CVE-2026-27738 is an Open Redirect vulnerability (CWE-601) found in Angular SSR implementations within angular-cli versions before 19.2.21, 20.3.17, and 21.1.5/21.2.0-rc.1. Angular SSR is a server-side rendering tool that improves performance and SEO for Angular applications. The vulnerability stems from the internal URL processing logic that normalizes URL segments by stripping only a single leading slash. When deployed behind a reverse proxy or CDN that forwards the X-Forwarded-Prefix header, an attacker can supply a value starting with three slashes (e.g., ///evil.com), which bypasses the normalization and causes the SSR application to redirect users to an untrusted external site. This behavior can be abused for large-scale phishing campaigns, where users are redirected to malicious sites appearing as legitimate, and for SEO hijacking, where attackers manipulate search engine rankings by redirecting traffic. To be vulnerable, the application must use Angular SSR, have routes performing internal redirects, rely on infrastructure passing the X-Forwarded-Prefix header without sanitization, and have caching mechanisms that do not vary based on this header. The vulnerability is remotely exploitable without authentication or user interaction, increasing its risk. Angular has released patches in versions 21.2.0-rc.1, 21.1.5, 20.3.17, and 19.2.21 to fix this issue by properly handling URL normalization and header sanitization. Until these patches are applied, developers are advised to sanitize the X-Forwarded-Prefix header manually in their server.ts files before Angular processes the request to prevent exploitation.
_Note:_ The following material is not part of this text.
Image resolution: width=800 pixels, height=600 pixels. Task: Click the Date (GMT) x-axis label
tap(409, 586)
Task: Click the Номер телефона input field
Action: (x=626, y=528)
This vulnerability allows attackers to redirect users of vulnerable Angular SSR applications to malicious external websites without their consent or knowledge. The primary risks include large-scale phishing attacks, where users may be tricked into divulging sensitive information such as credentials or financial data, and SEO hijacking, which can damage the reputation and search engine rankings of legitimate sites. Organizations running Angular SSR behind proxies or CDNs that forward the X-Forwarded-Prefix header without proper sanitization are at risk. The impact extends to confidentiality (through phishing), integrity (by misleading users and search engines), and availability (potentially through user trust erosion). Because exploitation requires no authentication or user interaction and can be performed remotely, the threat can be widespread and automated. However, the scope is limited to Angular SSR applications with specific infrastructure configurations, reducing the overall attack surface. Nevertheless, organizations relying on Angular SSR for critical web applications, especially those with high user traffic or sensitive data, face significant reputational and operational risks if unpatched.

1. Upgrade angular-cli to the patched versions: 19.2.21 or later, 20.3.17 or later, and 21.1.5 or later (including 21.2.0-rc.1). 2. Until patches are applied, implement manual sanitization of the X-Forwarded-Prefix header in the server.ts file to strip or validate multiple leading slashes and reject suspicious header values before Angular SSR processes the request. 3. Configure reverse proxies and CDNs to either not forward the X-Forwarded-Prefix header or sanitize it to prevent multiple leading slashes. 4. Adjust caching policies to vary cache entries based on the X-Forwarded-Prefix header to avoid serving cached malicious redirects. 5. Audit application routes that perform internal redirects to ensure they validate and constrain redirect targets strictly to trusted internal URLs. 6. Monitor web traffic and logs for unusual redirect patterns or requests containing suspicious X-Forwarded-Prefix header values. 7. Educate developers and DevOps teams about this vulnerability and the importance of secure header handling in SSR environments. 8. Employ web application firewalls (WAFs) with rules to detect and block open redirect attempts involving malformed X-Forwarded-Prefix headers.